Entrepreneurial Spirit

It's OK to Be Great: Why Entrepreneurs Deserve to Stand Out

Magazine Contributor
Editor in Chief/VP
4 min read

This story appears in the February 2015 issue of Entrepreneur. Subscribe »

I have to be honest: Being an entrepreneur isn’t that glamorous or even fun on some days. You have a hard job. But I promise you, no matter what direction your company goes, it will be meaningful, and you will matter. Because what you do, even in failure, matters.

Why? Because you have chosen the path less taken, the path less understood and the path most pockmarked with pain. Much of the time that path is a complete slog, and your job, on occasion, is simply to slog it out. 

My god, it sounds brutal. And sometimes it is.

It’s not easy being an entrepreneur. It’s lonely and scary and … mostly lonely and scary. We, in the press, paint a picture of the aspiration and glories you bring to the world, the jobs you create, the ideas you spread and the impact you have on the future. And it’s misleading, because the reality is, you are working your ass off to make something, to fight for something and simply to see your vision to the next stage. And it doesn’t always work. But that’s OK.

I get a lot of phone calls. Pitches mainly. The conversations are not always rosy; sometimes, they are tough and brutally honest: “I can’t make payroll” or “I have a pit in my stomach, and I think it may be a heart attack or possibly a stroke” or “I don’t know how to pivot—and I don’t want to anyway.” Or, “Screw this, I’m getting a job.”

It’s strong medicine. The reality of what you are doing is harsh. It’s not always rainbows and bunny rabbits. In fact, it rarely is. Being an entrepreneur is more than being the boss. You are the leader—not only the leader of your destiny, but a leader to the people who believe in you: employees, investors, customers and evangelists. 

This makes you vulnerable. You are the one who will herald the next generation of … something. And you are the one who will keep the lights on. Being vulnerable and keeping that sense of honesty is what makes you an entrepreneur. It separates you from the corporate world and makes you fallible—and also, heroic.

Fear, although you may feel it, is not an option. And when you worry, well, that is a form of fear, so stop doing it. 

In the Nordic countries there is a deeply held principle about standing out from the crowd.

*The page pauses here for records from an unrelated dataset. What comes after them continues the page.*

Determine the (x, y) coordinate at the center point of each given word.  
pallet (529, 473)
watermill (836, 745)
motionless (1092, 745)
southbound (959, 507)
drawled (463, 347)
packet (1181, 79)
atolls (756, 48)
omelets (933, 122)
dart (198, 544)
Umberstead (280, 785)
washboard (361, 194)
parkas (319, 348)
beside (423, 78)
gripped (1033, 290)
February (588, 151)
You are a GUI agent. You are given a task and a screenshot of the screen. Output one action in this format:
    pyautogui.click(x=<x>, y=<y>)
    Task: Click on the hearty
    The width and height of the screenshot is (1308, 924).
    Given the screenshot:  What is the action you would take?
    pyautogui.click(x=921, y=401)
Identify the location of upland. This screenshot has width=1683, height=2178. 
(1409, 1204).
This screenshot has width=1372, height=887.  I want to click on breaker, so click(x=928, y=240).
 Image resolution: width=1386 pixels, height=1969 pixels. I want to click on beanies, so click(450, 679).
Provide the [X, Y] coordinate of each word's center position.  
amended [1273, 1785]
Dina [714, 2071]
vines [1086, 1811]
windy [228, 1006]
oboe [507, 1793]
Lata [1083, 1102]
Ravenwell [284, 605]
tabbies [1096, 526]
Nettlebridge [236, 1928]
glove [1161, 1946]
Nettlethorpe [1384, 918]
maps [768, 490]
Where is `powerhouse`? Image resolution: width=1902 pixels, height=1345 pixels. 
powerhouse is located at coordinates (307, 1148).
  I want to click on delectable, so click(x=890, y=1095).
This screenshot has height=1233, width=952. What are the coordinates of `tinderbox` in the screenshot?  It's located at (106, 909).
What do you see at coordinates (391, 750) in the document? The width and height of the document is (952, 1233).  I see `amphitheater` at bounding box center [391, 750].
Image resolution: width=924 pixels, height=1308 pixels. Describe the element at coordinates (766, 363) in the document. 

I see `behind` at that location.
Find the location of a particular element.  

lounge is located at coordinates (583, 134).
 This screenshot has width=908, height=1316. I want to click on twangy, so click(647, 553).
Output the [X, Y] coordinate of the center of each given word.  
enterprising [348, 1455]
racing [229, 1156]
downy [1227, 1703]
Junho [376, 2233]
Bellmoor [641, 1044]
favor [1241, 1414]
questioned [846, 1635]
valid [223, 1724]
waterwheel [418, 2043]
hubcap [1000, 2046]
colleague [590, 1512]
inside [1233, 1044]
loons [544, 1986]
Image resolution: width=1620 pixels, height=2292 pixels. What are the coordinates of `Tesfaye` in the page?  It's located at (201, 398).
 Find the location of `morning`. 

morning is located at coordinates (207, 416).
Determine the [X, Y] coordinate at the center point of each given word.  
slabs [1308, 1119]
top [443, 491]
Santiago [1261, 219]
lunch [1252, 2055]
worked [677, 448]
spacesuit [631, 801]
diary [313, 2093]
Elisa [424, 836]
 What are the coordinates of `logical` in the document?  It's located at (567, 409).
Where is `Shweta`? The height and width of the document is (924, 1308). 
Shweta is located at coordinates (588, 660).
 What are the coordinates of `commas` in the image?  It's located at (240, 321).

It’s called the Law of Jante, and it essentially states that if you call too much attention to yourself, you will be denounced, and you must retreat. Everyone is equal. So stop being so excellent. 

This idea flies in the face of reason and the very philosophy of entrepreneurship. And even in the countries that hold this idea true, things are changing. I was in Copenhagen recently at the Creative Business Cup, a business competition for entrepreneurs that strives to toss the Law of Jante out the window (especially where business is concerned). And it’s working on the cultural level. Things are slowly changing. Entrepreneurship is being embraced and encouraged. It’s OK to be an entrepreneur and it’s OK to look to Silicon Valley, where excellence is heralded. 

In Jason Ankeny’s fascinating look at the psychology of entrepreneurship in Silicon Valley we learn about the mindset of excellence and also of failure.

These ideas are not only inspiring, they bring with them economic and cultural impact. But you already know that, even on the days when you’re slogging it out.